This is a good look at the Revolutionary War in 1781 in a popular history style. It is marred by a click-bait title, and a blurb that really tries to oversell the subject (not in importance, but calling Yorktown ‘overlooked’ is irresponsible at best), but the content is good. It also continues a trend of an in medias res intro presenting the most ‘exciting’ bit of the climax that I’m getting very tired of.

But the overall thrust of the book is well-handled. At the beginning of 1781, the Continental Army had been promised help from France that had yet to amount to much. Washington had come to see that control of the sea was going to be essential to any successful prosecution of the war, and the French navy had yet to manage much on that either. There’s a very good section on Arnold leading a force in ravaging much of Virginia and cutting off supplies to Continental troops in Carolina. And an attempt was made to contain him and force a battle and defeat his force.

This ends with Arnold getting away to sea, but until that point, it’s basically a dry-run for the Yorktown campaign. This is hammered home a little too often in the text, but certainly an interesting point. The idea of the ‘gamble’ of the title is that Washington is gambling that the French navy could actually hold the Virginia coast long enough to trap Cornwallis. But it doesn’t come off as that much of a gamble. Is it sure? No. Is Washington really out anything by trying? Not so much. He was working on a siege/assault of New York, that was canceled in favor of moving to Virginia, but that was unlikely to have gone far.

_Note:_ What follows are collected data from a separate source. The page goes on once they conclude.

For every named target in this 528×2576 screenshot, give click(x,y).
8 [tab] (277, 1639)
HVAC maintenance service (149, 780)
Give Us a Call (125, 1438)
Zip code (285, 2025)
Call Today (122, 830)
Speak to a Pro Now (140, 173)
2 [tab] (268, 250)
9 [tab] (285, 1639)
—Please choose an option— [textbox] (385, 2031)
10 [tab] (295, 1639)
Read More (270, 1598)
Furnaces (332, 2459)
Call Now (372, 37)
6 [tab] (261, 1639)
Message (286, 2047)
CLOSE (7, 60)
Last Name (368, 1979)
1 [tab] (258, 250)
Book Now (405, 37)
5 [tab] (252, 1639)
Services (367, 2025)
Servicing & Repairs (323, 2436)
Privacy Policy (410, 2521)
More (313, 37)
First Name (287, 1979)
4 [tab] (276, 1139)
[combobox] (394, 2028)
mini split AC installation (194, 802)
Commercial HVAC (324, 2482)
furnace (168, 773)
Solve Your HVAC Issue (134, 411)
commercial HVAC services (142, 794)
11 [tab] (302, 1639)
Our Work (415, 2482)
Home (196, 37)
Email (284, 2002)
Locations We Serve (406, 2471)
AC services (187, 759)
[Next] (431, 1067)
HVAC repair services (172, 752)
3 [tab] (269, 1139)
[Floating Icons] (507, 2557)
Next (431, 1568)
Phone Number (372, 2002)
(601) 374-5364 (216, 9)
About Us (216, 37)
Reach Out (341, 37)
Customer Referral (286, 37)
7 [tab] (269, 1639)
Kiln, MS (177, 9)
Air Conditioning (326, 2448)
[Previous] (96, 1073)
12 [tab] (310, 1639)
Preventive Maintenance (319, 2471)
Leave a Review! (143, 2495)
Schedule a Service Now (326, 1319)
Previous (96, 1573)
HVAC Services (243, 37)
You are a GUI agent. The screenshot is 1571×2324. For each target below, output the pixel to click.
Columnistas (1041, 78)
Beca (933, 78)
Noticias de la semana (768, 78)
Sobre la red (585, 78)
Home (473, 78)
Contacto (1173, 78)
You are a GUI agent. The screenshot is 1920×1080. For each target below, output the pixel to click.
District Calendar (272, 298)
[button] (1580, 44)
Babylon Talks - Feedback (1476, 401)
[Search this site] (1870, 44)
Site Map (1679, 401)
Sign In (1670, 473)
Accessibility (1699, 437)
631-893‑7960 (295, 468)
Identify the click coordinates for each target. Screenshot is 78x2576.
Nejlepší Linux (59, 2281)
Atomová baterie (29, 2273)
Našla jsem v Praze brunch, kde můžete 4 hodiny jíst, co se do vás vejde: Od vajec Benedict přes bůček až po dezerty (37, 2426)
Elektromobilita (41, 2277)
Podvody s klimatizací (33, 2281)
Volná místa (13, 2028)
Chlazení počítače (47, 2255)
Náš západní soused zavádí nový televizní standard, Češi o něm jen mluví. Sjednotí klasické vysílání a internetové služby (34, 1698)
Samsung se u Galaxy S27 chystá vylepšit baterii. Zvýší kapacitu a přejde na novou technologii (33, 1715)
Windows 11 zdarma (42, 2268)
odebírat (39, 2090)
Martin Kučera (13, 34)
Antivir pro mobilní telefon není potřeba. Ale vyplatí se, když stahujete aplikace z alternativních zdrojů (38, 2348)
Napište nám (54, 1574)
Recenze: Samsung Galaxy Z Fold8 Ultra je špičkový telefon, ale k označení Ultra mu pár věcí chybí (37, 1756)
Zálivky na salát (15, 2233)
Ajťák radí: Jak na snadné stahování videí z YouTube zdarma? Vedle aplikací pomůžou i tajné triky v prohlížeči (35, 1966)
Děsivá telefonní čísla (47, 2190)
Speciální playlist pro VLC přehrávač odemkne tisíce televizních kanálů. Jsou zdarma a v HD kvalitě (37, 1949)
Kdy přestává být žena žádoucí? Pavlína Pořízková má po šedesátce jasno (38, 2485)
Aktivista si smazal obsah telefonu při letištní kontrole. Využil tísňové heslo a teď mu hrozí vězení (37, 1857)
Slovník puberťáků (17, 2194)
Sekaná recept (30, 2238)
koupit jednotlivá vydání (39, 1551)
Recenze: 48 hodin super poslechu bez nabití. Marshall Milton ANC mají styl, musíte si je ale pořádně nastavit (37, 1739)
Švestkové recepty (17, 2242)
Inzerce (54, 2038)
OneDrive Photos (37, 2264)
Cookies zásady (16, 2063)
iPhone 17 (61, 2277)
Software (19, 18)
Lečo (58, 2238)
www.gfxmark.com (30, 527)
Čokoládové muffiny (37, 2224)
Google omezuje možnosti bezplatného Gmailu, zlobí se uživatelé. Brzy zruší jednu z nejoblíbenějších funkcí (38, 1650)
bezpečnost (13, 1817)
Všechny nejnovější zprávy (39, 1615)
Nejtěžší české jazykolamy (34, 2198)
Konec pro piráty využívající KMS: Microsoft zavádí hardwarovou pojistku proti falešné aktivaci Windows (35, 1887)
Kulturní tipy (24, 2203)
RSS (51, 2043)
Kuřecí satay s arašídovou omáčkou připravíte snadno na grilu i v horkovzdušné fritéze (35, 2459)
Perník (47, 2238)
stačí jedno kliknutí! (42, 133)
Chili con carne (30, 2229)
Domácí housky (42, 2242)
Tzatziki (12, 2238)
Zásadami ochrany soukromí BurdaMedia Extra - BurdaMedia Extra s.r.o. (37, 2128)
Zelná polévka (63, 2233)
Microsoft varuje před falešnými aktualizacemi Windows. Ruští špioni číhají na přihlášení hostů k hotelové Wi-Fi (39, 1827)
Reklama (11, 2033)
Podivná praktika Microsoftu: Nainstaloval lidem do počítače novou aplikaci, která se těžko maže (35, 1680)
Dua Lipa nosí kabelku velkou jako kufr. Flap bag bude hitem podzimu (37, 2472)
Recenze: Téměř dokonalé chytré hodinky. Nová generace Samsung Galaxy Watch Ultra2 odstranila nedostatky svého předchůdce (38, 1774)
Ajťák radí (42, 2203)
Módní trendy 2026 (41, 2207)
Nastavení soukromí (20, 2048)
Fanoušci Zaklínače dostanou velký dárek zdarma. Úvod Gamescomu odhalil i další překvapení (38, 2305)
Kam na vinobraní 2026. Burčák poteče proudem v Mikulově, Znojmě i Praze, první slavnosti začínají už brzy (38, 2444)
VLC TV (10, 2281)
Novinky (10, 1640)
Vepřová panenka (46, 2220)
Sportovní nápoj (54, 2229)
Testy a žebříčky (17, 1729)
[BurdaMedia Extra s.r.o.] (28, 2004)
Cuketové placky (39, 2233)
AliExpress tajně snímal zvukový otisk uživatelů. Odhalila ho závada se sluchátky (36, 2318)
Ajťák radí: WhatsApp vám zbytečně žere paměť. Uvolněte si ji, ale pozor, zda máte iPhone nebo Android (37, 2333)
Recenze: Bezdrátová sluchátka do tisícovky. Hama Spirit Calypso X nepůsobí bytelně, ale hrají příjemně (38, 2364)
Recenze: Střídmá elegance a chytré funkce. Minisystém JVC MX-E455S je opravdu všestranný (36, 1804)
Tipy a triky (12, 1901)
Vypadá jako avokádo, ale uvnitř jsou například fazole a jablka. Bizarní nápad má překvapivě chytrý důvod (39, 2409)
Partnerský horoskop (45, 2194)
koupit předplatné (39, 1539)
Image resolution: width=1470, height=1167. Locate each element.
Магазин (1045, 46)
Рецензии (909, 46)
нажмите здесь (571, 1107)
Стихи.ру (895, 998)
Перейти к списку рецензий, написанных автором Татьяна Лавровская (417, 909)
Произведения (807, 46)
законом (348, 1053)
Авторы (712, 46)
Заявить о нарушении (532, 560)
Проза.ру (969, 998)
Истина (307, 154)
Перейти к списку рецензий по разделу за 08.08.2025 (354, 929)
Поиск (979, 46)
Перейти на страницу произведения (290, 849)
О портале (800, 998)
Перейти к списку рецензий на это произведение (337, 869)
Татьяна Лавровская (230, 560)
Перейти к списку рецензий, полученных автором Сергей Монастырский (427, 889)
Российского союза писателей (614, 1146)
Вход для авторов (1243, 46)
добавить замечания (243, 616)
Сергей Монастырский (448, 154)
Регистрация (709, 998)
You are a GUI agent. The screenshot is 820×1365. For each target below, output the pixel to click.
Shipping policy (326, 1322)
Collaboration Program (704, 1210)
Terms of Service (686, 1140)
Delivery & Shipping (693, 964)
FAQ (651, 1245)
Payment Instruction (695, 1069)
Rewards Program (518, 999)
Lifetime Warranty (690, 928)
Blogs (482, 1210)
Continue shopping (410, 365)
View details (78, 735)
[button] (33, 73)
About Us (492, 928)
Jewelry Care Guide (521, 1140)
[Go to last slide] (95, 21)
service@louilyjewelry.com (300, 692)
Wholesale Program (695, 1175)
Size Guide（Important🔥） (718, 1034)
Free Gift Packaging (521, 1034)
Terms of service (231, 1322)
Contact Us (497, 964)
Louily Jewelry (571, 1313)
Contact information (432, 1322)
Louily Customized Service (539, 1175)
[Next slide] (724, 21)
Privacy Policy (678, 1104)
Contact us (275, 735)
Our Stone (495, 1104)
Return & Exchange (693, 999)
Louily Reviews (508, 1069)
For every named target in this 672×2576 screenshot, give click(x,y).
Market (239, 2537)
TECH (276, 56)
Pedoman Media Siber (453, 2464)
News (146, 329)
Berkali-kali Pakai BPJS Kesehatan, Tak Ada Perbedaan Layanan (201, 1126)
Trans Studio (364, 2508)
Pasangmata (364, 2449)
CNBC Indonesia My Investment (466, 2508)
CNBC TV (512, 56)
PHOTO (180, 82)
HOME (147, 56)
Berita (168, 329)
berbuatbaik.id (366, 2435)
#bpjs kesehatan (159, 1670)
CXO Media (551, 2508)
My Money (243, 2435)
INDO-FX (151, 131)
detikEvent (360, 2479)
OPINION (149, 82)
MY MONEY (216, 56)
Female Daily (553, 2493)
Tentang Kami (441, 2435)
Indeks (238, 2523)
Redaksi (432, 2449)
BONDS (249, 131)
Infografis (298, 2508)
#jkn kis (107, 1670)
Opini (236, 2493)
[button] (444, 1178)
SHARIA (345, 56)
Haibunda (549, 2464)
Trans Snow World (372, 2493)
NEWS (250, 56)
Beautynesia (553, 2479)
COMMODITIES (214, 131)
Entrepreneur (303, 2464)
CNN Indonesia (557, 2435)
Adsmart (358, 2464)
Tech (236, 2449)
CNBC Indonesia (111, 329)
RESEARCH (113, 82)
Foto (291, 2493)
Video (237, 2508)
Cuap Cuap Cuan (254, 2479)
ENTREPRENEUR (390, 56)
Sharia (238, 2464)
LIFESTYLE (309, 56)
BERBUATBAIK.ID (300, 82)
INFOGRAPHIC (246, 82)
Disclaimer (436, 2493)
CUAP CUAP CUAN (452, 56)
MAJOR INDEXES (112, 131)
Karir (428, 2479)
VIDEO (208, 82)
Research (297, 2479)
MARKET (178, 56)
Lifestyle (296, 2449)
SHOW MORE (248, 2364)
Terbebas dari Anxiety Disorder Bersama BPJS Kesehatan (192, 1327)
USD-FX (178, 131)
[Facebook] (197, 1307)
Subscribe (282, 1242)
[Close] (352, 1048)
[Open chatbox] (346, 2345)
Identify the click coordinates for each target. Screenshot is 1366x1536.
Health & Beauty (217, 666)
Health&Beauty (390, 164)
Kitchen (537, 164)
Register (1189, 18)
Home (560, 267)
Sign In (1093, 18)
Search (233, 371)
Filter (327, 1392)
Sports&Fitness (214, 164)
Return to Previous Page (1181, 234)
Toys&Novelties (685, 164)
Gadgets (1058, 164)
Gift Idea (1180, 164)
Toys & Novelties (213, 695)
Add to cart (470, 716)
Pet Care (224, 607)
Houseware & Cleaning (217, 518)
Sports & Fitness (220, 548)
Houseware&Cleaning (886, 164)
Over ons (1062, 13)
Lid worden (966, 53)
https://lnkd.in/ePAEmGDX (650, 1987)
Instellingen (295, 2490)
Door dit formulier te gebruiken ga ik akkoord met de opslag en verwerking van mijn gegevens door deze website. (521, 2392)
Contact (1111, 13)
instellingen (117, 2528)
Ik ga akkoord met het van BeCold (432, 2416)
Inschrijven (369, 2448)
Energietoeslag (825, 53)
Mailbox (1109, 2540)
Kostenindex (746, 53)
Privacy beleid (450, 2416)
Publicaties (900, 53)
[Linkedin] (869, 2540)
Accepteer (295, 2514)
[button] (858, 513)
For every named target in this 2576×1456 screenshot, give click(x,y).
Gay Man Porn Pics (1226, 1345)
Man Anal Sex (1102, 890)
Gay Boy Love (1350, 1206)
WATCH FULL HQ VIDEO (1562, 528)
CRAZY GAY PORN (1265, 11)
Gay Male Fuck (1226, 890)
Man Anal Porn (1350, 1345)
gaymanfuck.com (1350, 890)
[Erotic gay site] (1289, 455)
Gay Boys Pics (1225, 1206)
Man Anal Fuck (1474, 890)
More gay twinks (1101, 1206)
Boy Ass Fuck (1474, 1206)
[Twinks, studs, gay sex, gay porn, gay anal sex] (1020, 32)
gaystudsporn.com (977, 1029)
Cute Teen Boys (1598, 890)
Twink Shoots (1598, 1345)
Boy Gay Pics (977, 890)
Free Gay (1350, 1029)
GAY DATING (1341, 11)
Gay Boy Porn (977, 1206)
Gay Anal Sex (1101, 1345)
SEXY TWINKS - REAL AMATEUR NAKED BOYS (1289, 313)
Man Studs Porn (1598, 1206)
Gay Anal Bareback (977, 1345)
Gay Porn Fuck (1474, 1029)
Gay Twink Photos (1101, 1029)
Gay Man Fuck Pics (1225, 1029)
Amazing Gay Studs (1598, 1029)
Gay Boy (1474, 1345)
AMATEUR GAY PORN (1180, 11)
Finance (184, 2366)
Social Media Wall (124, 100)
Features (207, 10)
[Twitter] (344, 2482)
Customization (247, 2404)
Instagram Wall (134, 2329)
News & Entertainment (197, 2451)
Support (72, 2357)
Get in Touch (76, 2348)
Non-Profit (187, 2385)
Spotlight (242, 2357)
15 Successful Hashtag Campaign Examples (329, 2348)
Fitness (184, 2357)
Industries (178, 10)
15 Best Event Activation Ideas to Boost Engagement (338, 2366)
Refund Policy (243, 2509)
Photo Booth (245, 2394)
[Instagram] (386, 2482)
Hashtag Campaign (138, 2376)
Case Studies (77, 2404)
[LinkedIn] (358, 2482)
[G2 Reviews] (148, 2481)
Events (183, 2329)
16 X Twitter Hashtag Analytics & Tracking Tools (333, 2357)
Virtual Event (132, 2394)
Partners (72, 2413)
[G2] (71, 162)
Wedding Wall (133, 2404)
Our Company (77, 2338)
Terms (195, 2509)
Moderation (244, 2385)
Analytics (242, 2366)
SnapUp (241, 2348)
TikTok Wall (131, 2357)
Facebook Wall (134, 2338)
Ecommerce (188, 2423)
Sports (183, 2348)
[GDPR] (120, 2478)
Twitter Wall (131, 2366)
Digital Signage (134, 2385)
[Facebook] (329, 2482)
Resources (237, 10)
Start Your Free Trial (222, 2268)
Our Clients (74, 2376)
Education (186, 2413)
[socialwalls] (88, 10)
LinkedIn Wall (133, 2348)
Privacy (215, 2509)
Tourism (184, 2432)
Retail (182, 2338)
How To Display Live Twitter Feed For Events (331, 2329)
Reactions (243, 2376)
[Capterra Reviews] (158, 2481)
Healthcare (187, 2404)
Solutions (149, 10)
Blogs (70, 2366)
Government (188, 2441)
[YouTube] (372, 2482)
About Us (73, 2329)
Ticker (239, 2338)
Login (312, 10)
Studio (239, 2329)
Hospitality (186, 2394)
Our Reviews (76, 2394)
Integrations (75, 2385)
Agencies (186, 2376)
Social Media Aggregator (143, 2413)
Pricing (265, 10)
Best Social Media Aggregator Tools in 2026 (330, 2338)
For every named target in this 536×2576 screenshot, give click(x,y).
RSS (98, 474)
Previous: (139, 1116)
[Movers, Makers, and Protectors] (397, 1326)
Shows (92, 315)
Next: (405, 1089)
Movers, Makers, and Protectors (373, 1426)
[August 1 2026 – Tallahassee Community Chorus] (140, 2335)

There’s an interesting look at what everyone’s writing when, and Rochambeau’s behind-the scenes steering of focus from New York to Virginia. There’s also a look at the breakdown of British communications, and Cornwalis’ decision to abandon the Carolinas in favor of Virginia.

In all, it’s an engaging look at the 1781 campaigns, and does a good job with sorting out all the various activities separated by long distances. It does not lose focus, and juggles multiple theaters very well.